(Work required):
Find the lines below that include the word "computer" and state how many there are, adding nothing.
----
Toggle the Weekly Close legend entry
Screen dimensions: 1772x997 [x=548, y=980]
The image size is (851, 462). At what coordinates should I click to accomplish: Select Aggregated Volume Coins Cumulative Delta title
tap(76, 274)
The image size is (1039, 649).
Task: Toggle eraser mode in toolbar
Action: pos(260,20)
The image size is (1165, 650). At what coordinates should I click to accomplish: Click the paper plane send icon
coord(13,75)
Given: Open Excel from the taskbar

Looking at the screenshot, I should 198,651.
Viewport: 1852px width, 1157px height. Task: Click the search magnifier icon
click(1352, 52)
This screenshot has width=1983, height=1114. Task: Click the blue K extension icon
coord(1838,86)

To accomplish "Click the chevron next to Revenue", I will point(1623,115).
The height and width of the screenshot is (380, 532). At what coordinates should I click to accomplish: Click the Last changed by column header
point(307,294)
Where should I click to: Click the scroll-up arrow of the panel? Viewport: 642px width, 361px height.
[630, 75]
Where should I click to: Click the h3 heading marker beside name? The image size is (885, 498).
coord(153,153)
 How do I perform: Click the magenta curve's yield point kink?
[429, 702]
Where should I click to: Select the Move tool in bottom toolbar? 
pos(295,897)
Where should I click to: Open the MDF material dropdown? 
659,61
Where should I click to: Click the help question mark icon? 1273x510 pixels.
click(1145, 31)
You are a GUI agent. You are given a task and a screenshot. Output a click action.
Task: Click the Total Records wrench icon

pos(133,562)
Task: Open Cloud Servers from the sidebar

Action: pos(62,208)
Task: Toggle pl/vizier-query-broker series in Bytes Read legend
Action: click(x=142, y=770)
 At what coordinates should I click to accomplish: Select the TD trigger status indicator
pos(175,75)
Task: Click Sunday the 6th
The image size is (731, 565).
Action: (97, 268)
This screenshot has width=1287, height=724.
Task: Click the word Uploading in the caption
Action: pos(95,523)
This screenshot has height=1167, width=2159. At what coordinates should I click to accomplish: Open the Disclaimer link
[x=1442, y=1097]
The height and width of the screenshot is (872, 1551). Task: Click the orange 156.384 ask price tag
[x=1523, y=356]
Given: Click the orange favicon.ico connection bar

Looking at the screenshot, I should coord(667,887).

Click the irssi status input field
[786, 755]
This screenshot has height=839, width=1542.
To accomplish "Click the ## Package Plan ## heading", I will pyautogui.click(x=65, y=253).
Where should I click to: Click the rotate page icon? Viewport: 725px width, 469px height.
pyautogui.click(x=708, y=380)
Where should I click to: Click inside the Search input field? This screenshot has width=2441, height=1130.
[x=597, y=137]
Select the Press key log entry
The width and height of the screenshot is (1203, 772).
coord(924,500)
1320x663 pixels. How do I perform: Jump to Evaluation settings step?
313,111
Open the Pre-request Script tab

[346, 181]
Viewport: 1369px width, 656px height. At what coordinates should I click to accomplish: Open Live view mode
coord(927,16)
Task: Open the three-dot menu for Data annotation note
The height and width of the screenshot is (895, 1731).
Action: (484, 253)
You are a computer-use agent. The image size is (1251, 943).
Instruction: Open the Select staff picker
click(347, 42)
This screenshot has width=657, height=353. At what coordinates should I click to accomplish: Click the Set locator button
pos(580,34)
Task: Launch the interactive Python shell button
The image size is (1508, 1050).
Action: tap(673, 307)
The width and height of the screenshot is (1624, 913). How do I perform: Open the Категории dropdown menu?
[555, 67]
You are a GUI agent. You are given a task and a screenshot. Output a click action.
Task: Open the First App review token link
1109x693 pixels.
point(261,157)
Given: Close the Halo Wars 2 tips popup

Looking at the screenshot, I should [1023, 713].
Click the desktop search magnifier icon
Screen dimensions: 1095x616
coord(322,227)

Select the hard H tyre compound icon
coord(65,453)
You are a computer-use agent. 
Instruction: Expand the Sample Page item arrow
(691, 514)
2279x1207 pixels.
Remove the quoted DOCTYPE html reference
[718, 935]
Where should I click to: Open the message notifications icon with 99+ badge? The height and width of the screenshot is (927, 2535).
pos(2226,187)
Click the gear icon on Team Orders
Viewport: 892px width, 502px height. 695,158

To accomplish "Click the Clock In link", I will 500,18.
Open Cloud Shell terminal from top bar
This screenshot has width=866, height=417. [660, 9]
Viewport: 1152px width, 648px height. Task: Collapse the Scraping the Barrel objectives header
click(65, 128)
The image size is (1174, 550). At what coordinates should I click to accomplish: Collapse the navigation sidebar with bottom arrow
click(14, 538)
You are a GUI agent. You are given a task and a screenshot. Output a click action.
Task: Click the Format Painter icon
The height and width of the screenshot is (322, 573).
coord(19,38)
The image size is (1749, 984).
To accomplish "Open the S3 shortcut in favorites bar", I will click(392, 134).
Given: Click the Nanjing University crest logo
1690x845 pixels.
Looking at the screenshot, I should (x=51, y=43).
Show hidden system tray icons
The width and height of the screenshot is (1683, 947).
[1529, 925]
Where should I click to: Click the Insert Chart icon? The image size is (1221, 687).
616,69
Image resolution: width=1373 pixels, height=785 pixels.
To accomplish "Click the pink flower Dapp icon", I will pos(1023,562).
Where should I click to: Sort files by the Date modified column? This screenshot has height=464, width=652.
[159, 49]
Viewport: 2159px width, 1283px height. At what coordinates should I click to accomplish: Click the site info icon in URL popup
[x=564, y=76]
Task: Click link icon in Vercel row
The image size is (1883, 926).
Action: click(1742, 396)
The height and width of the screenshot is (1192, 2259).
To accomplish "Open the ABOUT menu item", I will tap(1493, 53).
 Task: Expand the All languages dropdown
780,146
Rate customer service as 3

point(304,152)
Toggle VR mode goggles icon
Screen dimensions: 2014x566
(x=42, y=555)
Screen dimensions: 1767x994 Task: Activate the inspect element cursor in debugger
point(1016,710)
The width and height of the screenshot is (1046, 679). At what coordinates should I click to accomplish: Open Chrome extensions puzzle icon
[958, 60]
----
(Exercise solution):
2